Das einzige, was mir ein bißchen Sorge bereitet, ist, ob wir die Höhen für die Einstiegsstufen richtig hinbekommen… aber sonst…?!?

Links die große Fläche zwischen Terrasse und Mauer soll eine Art Kiesstrand werden…. Mit Wassertiefe 0-50cm. Würdet Ihr hier zur Schonung der Teichfolie noch Vlies zwischen Kies und Folie legen? Oder eine andere Idee?

Vielen lieben Dank im Voraus!!
Lg
Birgit


----------



## günter-w (12. Apr. 2010)

*AW: Schwimmteichbau - es geht los ... HILFE!!!!*

Hallo Birgit,  Ich verwende grundsätzlich Vlies auch auf der Folie wenn noch irgend etwas daruf geschüttet wird. 
Gruß Günter


----------



## SG3 (13. Apr. 2010)

*AW: Schwimmteichbau - es geht los ... HILFE!!!!*

Ich würde Dir zu Verbundmatte, in die Mörtel eingeschlemmt wird raten, dann kommt an die Folie keine Belastung mehr heran. Vernüftiges Flies könnte auch funktionieren.


----------



## teichlaich (13. Apr. 2010)

*AW: Schwimmteichbau - es geht los ... HILFE!!!!*

Hey , Gutes Projekt! 
1. Kiesbereich muss irgendwo gesichert werden, um das Abrutschen zu verhindern.

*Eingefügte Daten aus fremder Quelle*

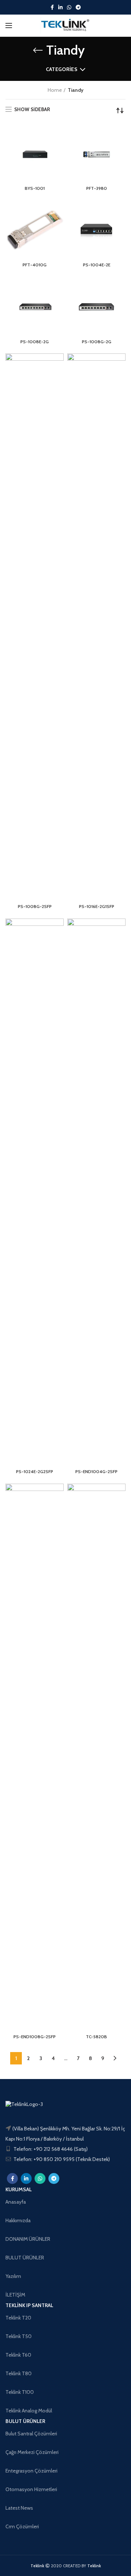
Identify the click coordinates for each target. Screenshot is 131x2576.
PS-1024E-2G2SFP (34, 1471)
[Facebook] (52, 7)
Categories (62, 69)
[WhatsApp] (69, 7)
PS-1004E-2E (96, 264)
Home (55, 90)
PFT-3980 (96, 188)
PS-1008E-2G (34, 341)
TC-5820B (96, 2036)
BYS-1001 (35, 188)
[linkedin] (60, 7)
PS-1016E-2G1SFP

Berücksichtige das.
Sonst hast du irgendwann alle Steine unten im Schwimmteich.
2. Flies dazwischen und die Kiesmischung von Grob bis Fein wählen.


----------



## HOBI (13. Apr. 2010)

*AW: Schwimmteichbau - es geht los ... HILFE!!!!*

Hallo!

Oh, da gibts ja schon einige Beiträge. Damit hab ich jetzt gar nicht gerechnet. Danke sehr! 

Ja, der Kiesbereich soll gesichert werden, indem er mind. 5cm unterhalb der Mauer endet. Sollte reichen, oder?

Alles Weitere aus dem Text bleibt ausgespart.